I had the incredible pleasure this past weekend of being a part of the 3rd Annual C.I.R.C.L.E. Conference for educators. I joined some pretty amazing presenters as I led a workshop on building relationships across difference, and I had the fortune of seeing Dr. Eddie Moore, Jr, founder of the White Privilege Conference, speak. He had some awesome points about the work that I am privileged to do for a living, and he reminded me that “no matter how much work we do, there’s still deeper digging ahead.”
One of the points that Dr. Moore made that most resonated with me was about President Barack Obama. Lately I have found myself profoundly frustrated with the President. I have thought on a number of occasions, “Why did I vote for this man?” and “Can I vote for this man again?” Too often I have felt like he was doing little more than continuing many of the destructive practices and policies of his predecessors. Yet Dr. Moore reminded me of something pretty darn important in his opening remarks at the C.I.R.C.L.E. conference.
“Sometimes I don’t even listen. Sometimes I turn off the sound and just watch the President. Seeing him standing there in that position – It’s medicine.”
I realized then that couched in my criticism, much of it legitimate political criticism, is an incredible amount of white privilege. It is an incredible privilege to be able to forget the context surrounding our nation’s first Black president, a context which I often do forget. I forget that the image of President Barack Hussein Obama is more than a simple image of the president but rather is the portrait of a man born to a black Kenyan father and white American mother who rose through the ranks of local and national politics to become president of the wealthiest and most powerful country on earth.
In being shaken from my privileged stupor by Dr. Moore, I couldn’t help but think of my experience in the days before and after the 2008 election teaching in a predominantly African American and Black school on Chicago’s west side. I thought about the lecture given by my cooperating teacher entitled, “Yes We Did” that included, among others, the images below to remind our students of the context in which the first Black president was elected.

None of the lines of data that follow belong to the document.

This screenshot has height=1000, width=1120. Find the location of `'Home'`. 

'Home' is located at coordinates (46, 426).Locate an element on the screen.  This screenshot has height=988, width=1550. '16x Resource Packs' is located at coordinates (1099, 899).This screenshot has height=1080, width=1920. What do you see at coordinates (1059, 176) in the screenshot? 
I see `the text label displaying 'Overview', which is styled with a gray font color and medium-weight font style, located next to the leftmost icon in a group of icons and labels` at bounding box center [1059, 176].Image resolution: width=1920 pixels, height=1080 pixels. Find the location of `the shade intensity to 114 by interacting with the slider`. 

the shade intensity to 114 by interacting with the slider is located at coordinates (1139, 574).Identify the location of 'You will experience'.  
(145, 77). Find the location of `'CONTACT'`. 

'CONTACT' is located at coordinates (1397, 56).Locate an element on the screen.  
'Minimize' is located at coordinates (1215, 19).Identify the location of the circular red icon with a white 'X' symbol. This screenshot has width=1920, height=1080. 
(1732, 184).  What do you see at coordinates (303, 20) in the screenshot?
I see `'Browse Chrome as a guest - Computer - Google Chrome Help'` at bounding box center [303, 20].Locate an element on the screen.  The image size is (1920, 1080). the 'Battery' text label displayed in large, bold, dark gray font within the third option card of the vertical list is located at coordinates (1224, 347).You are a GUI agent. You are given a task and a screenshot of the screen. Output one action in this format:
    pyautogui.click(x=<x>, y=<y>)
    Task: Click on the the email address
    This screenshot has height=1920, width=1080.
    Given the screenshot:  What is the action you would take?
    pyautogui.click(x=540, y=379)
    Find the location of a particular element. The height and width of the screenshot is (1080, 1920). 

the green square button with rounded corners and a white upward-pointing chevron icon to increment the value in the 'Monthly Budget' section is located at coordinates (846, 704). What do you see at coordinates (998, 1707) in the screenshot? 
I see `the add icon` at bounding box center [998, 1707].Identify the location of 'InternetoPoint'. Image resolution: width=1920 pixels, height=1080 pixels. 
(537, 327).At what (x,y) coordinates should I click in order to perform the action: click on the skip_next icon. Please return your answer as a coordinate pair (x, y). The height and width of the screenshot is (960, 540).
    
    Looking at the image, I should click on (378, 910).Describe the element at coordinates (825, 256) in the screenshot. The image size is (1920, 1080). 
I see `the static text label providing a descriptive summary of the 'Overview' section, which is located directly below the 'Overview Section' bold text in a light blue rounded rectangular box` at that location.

On the day after the election, I also had the students do a writing exercise about how they felt upon learning that Barack Obama was elected president of the United States. Here’s an excerpt from something I composed after the election:
For the past few months, I have seen my students interested in politics in a way that I highly doubt they would have been if this presidential election had been the typical two rich, white men duking it out for the highest office in the land. If Barack Obama’s candidacy has done nothing else, it has surely helped young people who have long been uninterested or alienated by politics find a reason to sit up and pay attention.
I teach at a school on Chicago’s West Side where the students are predominantly African American/black (and those who are not black are Latino/Latina). The median income for a family in my kids’ neighborhood is around $18,000. My kids have it rough in lots of ways, yet every day I enter that school building and find amazing and brilliant young minds who really just want to learn and who want to be encouraged.
Today in particular, though, I saw something different, something pretty incredible. We began our World Studies class with a writing period where the students recorded their thoughts and feelings about Barack Obama being elected last night. When we shared out, here are some of the words we heard: excited, nervous, confused, surprised, included. One student said that she felt like an African American with the stress on the latter word for the first time. In the midst of these thoughtful reflections, one young man’s words truly gave me pause. He told us that Obama’s election made him feel free.
Now, stop and think about that. Freedom is a powerful word, particularly in the African American experience. How many 15 year olds in prior presidential elections would have described the outcome as liberating? What does it say about our history and our present environment that led a young black man from Chicago’s impoverished West Side to feel free because of one election result.
I truly believe that white people have no real way of understanding what it means to African Americans to see a black man elected. To begin to understand, though, we can simply consider the words of this one young, black man: “I felt free.”
As with my criticism of his budget proposal, there is plenty of legitimate critiques of the policies of Barack Obama to be lodged from both sides. In all of this, though, maybe we each need to follow Dr. Moore’s lead and take a minute to recognize the vital medicine that comes from simply turning down the volume and watching a strong black man stand before us as the President of the United States of America.